Data on finding visible targets
==============================
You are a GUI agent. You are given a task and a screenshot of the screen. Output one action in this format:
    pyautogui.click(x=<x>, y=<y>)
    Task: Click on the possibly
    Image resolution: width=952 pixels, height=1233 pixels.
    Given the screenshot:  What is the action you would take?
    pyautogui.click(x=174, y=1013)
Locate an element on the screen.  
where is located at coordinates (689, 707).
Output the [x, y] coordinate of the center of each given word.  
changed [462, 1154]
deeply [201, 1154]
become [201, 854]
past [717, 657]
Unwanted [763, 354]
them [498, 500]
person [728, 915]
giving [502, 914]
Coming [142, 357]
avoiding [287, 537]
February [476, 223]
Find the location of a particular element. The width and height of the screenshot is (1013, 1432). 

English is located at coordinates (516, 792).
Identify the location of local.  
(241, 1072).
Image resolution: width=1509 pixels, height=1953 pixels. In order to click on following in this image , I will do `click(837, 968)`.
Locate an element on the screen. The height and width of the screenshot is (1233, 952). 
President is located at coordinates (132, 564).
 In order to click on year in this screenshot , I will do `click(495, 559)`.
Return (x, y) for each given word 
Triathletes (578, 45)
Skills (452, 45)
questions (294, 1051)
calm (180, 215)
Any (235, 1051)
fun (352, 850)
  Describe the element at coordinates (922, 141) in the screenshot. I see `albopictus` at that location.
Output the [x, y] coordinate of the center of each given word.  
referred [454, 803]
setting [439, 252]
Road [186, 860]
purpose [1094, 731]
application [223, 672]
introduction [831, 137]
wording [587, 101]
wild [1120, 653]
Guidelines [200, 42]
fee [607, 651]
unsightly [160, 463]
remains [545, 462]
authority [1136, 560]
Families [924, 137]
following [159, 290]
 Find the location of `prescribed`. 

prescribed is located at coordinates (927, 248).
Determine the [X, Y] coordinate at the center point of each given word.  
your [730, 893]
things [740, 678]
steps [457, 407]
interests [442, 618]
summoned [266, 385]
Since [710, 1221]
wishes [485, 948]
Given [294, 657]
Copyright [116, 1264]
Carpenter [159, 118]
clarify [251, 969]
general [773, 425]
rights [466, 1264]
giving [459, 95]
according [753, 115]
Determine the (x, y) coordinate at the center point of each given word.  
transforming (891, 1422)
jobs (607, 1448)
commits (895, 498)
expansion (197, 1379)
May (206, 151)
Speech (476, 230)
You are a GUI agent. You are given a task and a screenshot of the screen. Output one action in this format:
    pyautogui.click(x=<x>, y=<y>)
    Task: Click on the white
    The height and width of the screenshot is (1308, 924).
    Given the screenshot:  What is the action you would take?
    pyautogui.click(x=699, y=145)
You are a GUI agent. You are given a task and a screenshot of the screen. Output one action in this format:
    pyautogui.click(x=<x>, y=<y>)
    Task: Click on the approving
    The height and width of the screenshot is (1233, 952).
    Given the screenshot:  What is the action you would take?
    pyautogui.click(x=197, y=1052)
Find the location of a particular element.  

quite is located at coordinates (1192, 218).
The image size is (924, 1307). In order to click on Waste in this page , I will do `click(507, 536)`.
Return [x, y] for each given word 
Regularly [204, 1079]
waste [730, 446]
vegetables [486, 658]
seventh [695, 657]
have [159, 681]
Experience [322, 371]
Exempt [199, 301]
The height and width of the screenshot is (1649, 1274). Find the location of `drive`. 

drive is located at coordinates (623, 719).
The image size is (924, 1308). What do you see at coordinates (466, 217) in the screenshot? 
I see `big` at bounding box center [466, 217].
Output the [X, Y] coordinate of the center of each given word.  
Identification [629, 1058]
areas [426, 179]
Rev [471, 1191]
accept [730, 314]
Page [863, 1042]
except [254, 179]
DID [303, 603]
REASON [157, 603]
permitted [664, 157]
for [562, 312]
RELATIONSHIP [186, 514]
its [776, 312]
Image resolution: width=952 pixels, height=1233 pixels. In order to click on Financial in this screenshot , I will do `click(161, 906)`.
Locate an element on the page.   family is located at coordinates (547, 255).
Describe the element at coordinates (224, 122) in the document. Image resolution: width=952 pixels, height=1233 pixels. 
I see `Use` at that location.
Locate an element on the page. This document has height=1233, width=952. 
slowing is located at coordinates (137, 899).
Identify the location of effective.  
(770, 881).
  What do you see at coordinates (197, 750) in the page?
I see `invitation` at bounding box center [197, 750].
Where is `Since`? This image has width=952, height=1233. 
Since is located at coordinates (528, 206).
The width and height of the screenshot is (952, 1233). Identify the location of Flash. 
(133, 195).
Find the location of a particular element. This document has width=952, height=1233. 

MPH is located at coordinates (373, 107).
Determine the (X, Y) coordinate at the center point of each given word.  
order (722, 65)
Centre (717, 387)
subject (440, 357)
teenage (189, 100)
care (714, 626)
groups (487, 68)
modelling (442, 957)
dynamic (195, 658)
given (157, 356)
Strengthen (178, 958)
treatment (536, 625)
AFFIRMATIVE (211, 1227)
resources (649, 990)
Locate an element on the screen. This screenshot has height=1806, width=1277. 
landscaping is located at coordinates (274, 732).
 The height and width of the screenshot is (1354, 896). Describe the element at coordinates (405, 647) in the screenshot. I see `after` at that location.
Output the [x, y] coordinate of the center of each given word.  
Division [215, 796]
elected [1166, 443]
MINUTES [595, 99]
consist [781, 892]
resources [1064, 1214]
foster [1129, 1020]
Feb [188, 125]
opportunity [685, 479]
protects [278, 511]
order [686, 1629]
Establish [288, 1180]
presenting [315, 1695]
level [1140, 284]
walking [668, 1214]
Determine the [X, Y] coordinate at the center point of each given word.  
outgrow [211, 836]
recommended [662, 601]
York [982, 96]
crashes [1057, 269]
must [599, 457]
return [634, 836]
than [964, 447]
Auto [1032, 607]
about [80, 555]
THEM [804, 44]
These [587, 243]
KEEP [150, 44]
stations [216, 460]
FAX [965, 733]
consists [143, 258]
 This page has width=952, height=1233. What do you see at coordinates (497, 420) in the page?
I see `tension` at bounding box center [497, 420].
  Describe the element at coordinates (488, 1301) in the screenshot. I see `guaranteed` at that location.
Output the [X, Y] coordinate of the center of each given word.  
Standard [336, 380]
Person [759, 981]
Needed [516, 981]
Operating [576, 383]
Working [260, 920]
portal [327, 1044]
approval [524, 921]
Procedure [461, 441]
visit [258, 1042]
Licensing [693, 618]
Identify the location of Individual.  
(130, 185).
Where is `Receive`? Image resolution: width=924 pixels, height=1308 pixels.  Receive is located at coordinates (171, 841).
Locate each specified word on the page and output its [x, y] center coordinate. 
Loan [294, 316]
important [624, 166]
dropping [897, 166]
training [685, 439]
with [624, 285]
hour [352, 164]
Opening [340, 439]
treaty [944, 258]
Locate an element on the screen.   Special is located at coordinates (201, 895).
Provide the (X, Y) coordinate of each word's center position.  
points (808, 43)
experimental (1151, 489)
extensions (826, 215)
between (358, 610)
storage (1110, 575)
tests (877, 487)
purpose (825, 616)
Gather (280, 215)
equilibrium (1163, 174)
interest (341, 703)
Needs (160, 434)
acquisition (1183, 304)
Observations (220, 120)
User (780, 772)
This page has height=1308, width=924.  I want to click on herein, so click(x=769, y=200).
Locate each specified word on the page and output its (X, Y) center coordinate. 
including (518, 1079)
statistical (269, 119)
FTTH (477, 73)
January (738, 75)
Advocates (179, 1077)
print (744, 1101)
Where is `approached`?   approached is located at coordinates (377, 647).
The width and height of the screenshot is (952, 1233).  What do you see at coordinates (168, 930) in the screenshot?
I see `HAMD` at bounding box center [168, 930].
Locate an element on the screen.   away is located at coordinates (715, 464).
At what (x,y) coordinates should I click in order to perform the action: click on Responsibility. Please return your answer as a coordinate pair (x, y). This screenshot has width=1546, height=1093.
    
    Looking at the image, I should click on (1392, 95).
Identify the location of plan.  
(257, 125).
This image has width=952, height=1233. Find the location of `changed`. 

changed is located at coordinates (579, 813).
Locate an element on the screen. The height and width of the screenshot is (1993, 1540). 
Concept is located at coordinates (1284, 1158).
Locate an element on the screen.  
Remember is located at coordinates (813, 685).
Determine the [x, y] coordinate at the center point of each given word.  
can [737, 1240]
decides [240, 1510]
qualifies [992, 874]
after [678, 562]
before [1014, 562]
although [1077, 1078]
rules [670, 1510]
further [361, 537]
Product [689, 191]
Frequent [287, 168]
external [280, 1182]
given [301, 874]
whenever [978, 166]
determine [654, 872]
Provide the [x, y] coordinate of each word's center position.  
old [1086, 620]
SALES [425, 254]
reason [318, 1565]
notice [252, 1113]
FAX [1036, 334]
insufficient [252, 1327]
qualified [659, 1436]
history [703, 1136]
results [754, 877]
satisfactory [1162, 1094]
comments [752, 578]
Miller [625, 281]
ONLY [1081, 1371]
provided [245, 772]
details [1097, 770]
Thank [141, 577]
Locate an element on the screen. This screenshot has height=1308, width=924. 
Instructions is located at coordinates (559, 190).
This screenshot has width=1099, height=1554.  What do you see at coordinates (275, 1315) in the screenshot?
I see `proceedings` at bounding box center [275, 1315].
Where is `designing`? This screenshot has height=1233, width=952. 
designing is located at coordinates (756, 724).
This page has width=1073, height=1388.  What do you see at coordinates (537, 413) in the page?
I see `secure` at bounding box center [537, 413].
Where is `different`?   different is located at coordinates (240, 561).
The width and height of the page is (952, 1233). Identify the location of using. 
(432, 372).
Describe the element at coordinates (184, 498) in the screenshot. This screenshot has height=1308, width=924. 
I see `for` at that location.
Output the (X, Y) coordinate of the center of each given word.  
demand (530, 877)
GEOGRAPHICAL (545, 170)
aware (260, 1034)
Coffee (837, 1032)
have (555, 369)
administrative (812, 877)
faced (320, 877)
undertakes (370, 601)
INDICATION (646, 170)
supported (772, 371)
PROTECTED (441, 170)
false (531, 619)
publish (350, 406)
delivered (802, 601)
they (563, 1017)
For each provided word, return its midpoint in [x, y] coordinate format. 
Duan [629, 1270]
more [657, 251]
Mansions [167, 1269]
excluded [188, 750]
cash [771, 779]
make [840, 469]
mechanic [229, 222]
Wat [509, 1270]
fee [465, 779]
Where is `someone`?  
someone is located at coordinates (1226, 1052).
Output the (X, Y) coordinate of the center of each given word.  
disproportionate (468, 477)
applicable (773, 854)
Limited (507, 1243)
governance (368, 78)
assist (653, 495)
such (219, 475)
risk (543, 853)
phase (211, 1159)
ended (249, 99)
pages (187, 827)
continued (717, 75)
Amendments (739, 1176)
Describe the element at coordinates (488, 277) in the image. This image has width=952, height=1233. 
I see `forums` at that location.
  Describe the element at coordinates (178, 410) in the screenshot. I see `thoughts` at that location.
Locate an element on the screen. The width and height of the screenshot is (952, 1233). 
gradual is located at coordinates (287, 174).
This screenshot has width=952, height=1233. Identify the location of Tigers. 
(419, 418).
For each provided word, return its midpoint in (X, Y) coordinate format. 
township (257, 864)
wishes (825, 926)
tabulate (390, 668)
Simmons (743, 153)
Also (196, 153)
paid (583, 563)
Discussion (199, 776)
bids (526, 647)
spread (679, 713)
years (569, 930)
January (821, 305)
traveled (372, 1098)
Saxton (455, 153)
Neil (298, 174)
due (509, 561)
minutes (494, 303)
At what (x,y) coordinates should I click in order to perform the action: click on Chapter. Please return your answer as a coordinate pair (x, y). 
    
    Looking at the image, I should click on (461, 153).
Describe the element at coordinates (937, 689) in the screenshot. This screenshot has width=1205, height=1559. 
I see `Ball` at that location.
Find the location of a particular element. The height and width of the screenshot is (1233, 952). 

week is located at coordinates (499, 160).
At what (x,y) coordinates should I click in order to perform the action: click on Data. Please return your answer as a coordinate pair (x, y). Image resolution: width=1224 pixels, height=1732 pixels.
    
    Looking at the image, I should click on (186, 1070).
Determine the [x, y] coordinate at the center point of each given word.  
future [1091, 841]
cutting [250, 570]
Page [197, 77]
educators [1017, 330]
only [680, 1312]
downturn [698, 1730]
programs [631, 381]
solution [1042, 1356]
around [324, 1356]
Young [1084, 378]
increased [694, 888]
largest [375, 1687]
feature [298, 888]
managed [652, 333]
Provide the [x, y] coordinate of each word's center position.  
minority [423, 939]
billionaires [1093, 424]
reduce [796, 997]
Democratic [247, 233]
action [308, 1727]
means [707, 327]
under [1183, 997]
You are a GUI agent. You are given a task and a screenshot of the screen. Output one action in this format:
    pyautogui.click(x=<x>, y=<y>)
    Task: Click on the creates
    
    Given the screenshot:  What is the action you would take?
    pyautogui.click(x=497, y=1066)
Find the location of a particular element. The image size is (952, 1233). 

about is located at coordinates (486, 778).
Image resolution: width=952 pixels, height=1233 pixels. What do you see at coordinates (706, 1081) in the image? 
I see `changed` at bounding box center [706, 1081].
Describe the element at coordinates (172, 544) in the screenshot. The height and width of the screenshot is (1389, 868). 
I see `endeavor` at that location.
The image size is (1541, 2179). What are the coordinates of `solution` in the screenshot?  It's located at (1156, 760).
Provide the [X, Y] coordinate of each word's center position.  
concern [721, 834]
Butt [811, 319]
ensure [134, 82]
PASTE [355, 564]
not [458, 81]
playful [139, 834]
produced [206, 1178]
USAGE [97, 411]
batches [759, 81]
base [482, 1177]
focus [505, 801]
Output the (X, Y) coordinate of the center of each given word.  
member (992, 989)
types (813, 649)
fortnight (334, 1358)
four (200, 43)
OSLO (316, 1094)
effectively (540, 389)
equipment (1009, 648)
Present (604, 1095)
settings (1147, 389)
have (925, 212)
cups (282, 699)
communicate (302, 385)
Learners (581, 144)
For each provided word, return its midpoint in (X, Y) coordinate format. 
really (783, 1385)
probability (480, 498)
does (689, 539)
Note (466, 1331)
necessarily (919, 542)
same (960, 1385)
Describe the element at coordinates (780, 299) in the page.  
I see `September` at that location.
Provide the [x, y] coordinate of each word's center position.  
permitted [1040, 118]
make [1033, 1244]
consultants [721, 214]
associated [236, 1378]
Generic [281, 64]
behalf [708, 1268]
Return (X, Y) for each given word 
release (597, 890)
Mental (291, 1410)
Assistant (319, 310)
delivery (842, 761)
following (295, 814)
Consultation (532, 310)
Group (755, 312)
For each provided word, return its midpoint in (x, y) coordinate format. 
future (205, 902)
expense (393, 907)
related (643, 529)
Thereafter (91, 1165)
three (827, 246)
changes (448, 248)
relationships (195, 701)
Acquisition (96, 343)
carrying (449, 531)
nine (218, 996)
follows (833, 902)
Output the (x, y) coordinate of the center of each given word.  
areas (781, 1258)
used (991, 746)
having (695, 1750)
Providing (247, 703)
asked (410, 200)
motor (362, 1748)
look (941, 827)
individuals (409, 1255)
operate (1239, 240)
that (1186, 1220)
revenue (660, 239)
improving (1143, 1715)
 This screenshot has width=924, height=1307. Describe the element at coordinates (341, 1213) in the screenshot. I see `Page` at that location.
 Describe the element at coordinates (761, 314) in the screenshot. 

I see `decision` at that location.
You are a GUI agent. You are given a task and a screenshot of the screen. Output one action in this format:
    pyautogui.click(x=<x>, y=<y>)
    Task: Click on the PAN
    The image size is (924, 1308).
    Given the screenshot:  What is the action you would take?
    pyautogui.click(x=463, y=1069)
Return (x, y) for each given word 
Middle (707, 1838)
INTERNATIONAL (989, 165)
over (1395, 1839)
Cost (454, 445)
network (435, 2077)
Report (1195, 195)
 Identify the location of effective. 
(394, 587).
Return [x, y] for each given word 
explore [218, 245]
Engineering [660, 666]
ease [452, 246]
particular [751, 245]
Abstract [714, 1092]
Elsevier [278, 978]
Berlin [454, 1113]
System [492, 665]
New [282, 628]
==============================
> **TASK INSTRUCTIONS**
Render the part of the material that opens with the line containing "satisfactory [1162, 1094]" and closes with the line containing "Instructions is located" as a JSON list of strings, one string per line, leaving out blank lines.

> **RESPONSE FOR THIS EXERCISE**
[
  "satisfactory [1162, 1094]",
  "comments [752, 578]",
  "Miller [625, 281]",
  "ONLY [1081, 1371]",
  "provided [245, 772]",
  "details [1097, 770]",
  "Thank [141, 577]",
  "Locate an element on the screen. This screenshot has height=1308, width=924. ",
  "Instructions is located at coordinates (559, 190)."
]